*** Given records ***

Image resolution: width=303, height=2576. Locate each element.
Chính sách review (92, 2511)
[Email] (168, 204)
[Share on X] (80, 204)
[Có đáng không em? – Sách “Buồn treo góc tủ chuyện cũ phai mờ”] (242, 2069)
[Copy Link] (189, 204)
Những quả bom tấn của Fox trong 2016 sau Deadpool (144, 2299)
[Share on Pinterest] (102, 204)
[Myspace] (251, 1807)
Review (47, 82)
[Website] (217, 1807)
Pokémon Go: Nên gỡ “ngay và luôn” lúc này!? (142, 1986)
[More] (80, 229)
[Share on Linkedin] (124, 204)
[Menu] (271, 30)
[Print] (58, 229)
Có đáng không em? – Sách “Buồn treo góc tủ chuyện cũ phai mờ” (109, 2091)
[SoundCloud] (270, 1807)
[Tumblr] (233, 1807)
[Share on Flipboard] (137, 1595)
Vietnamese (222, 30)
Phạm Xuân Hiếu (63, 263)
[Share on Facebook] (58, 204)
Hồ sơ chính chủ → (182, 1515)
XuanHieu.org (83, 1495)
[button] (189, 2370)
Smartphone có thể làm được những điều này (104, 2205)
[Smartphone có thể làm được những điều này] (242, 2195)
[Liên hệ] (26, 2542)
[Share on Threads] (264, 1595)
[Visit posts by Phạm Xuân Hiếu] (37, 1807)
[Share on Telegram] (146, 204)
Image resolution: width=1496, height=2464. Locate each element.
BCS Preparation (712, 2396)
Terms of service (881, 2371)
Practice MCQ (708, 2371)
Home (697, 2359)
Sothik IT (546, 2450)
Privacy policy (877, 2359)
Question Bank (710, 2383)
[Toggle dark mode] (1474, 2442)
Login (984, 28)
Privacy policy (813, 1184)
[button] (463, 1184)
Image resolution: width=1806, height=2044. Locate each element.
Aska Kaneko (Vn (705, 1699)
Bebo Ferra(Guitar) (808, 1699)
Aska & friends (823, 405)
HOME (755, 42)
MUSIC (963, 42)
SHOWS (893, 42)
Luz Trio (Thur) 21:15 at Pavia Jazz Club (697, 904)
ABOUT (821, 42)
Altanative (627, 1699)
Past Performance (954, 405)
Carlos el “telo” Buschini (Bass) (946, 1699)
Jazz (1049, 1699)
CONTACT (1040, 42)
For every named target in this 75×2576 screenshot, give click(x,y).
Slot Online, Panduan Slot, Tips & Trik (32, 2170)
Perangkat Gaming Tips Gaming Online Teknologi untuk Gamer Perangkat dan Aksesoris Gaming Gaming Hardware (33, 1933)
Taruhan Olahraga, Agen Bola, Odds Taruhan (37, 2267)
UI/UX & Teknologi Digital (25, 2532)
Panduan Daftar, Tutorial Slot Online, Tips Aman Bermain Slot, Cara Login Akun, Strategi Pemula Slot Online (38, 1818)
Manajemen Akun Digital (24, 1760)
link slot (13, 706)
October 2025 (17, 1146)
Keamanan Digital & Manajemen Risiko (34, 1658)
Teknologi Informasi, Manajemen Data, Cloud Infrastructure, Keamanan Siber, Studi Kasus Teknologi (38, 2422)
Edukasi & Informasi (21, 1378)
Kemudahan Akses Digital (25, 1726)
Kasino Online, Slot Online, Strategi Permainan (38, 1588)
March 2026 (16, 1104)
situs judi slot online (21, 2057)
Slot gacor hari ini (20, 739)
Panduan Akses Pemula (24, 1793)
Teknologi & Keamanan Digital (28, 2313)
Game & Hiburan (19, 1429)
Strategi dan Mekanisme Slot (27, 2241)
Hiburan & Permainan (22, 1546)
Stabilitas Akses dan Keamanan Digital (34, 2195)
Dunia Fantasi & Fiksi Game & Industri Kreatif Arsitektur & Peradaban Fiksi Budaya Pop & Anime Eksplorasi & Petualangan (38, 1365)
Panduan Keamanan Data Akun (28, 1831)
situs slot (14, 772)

*** End of Given records ***

§ Task to complete:
Look back at the data above. Transcribe exactly the lines starting at the line that contains "Hồ sơ chính chủ → (182, 1515)" and ending at the line that contains "[Visit posts by Phạm Xuân Hiếu] (37, 1807)".

§ Exercise output:
Hồ sơ chính chủ → (182, 1515)
XuanHieu.org (83, 1495)
[button] (189, 2370)
Smartphone có thể làm được những điều này (104, 2205)
[Smartphone có thể làm được những điều này] (242, 2195)
[Liên hệ] (26, 2542)
[Share on Threads] (264, 1595)
[Visit posts by Phạm Xuân Hiếu] (37, 1807)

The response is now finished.